Batson v. Etheridge

195 So. 873, 239 Ala. 535, 1940 Ala. LEXIS 366
CourtSupreme Court of Alabama
DecidedMarch 28, 1940
Docket6 Div. 573.
StatusPublished
Cited by13 cases

This text of 195 So. 873 (Batson v. Etheridge) is published on Counsel Stack Legal Research, covering Supreme Court of Alabama primary law. Counsel Stack provides free access to over 12 million legal documents including statutes, case law, regulations, and constitutions.

Bluebook
Batson v. Etheridge, 195 So. 873, 239 Ala. 535, 1940 Ala. LEXIS 366 (Ala. 1940).

Opinions

FOSTER, Justice.

The questions here involved primarily depend upon the claim by the administrator of the insolvent estate of a decedent of an equitable right to declare a trust in land purchased by one who was executrix of such estate and widow of decedent. The purchase was made by her of the land of said estate at a time when she was such executrix, and the sale was for taxes due upon said land. Her purchase was with .her own funds and was in the nature of a redemption by her. The bill indicates that the purchase at the tax sale was on her account by her son-in-law who after-wards deeded the land to her. It was not a sale made by the executrix herself in which she purchased having an interest, as we will show.

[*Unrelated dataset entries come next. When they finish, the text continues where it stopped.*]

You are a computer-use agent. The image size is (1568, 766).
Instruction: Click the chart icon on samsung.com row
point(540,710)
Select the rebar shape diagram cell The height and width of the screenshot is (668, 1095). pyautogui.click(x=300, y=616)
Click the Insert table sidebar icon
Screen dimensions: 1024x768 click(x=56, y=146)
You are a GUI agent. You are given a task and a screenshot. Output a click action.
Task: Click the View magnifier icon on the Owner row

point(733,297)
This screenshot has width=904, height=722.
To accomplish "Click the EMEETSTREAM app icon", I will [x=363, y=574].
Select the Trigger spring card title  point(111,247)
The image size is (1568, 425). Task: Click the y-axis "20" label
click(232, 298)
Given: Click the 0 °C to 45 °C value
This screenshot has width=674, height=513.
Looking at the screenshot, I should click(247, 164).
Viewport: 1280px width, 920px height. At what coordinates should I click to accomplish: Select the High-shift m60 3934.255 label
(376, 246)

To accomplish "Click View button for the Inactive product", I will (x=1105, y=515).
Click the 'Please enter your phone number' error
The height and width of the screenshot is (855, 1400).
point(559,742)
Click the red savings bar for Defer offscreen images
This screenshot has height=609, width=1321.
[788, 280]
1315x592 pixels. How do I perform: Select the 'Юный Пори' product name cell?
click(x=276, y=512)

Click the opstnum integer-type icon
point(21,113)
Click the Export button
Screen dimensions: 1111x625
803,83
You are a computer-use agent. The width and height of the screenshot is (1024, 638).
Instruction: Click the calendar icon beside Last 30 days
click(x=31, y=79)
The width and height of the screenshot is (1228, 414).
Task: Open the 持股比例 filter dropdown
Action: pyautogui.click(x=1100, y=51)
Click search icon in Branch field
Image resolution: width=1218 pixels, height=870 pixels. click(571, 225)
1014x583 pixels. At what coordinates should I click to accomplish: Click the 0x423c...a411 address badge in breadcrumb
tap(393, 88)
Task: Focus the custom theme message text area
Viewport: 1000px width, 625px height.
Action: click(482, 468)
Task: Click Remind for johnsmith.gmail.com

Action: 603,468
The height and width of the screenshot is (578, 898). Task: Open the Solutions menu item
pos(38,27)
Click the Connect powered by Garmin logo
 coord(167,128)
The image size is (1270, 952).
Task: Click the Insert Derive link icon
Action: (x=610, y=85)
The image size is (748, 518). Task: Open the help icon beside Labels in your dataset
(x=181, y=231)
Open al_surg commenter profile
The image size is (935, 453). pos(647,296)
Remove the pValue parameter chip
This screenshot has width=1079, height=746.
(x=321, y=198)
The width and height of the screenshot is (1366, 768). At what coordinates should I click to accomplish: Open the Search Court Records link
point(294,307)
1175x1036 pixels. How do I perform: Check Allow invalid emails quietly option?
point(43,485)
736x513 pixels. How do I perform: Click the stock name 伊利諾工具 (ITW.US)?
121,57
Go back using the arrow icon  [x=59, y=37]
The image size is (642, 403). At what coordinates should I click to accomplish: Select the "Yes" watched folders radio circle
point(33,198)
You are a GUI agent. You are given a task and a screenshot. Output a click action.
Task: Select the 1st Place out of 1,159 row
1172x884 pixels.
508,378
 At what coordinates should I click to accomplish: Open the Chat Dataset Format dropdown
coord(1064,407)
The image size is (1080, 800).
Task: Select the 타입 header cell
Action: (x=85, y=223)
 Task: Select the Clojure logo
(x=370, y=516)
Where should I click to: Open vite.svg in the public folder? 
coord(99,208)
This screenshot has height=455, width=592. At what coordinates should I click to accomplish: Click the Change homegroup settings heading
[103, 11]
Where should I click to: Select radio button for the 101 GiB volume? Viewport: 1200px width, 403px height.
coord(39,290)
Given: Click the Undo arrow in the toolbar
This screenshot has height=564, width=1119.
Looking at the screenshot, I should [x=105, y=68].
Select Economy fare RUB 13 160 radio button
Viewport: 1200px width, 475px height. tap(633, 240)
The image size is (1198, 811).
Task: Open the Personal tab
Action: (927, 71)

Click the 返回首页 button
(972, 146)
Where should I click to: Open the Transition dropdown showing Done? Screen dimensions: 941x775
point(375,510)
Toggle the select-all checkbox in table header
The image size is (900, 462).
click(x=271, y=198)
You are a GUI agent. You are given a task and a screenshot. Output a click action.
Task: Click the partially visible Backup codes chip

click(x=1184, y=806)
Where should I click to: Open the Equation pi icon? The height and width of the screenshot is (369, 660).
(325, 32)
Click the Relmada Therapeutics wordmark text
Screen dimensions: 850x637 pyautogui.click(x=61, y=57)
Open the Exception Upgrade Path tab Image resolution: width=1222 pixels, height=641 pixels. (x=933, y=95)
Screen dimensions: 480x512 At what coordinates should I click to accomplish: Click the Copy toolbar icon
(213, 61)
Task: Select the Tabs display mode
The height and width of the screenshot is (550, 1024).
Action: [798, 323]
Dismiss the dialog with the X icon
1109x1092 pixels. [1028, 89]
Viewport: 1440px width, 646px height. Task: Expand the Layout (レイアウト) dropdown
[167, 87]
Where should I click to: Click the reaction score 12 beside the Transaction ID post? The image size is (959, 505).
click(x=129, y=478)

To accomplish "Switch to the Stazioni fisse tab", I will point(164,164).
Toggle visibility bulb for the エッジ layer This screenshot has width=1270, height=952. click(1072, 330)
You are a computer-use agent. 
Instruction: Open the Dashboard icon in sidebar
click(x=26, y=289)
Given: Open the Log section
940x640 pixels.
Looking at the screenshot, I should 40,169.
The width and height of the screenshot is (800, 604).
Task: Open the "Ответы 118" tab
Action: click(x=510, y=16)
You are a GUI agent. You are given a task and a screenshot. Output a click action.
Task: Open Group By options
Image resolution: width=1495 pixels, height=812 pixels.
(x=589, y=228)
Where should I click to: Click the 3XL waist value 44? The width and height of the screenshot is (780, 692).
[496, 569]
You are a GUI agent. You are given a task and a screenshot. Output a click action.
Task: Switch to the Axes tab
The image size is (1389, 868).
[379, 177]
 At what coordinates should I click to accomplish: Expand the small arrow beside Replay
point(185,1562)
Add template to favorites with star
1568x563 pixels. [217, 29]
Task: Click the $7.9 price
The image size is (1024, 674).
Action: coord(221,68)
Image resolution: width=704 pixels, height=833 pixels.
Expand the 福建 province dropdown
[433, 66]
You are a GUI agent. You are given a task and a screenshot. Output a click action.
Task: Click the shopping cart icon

There are subsidiary questions involved which we will develop. The appeal is by respondents from a' decree overruling demurrer to the bill.

Appellee as administrator of the insolvent estate filed the bill. As amended, it prays for the right to assert a beneficial interest in the land for said estate, upon a reimbursement of such amounts as may be chargeable upon granting such relief. (We are not seeking to quote, but give our interpretation of the amended bill as framed.)

The bill alleges that Nancy E. Batson was executrix of the estate, and that during the pendency of her administration the land in question was sold for taxes, in the year 1932, and purchased by her son-in-law, and that she while still executrix redeemed or purchased the land from him taking a quitclaim deed to her individually: that for the years 1933, 1934, 1935, 1936 and 1937, which embraced the balance of her administration, she assessed the land as that of the estate, and made no individual claim of it: that when complainant was appointed administrator he assumed dominion of the land and held it for 1938 and 1939, and assessed it as that of the estate: that when said executrix filed her petition to have the estate declared insolvent she listed this land as belonging to the estate, but claimed a lien on - it for the money advanced on redemption. She has conveyed by quitclaim deed the land in question to her son, one of the appellants, M. C. Batson, who is claiming it adversely to the rights here asserted. This was done between the 16th and 19th of August 1938.

Estoppel.

M. C. Batson claims that complainant is estopped to assert this claim for his estate, because the bill alleges that complainant prepared the quitclaim deed, and knew that he expected to buy it from his mother. But there are several reasons why the doctrine of estoppel in pais does not here apply.

The bill also alleges that M. C. Batson had full knowledge of all the circumstances on which the right of complainant is based: that although complainant did prepare the deed it was because of an agreement he had with Nancy Batson that she would deed to whomsoever complainant designated: that M. C. Batson agreed to get his mother to execute the quitclaim deed to him, and then return to complainant and pay complainant, getting a deed from him also, by leave of the court: ’that he had his mother to sign the deed, and did not return nor pay him as he had agreed. Upon principles too well known to discuss, there was no element of estoppel in pais shown by such allegations.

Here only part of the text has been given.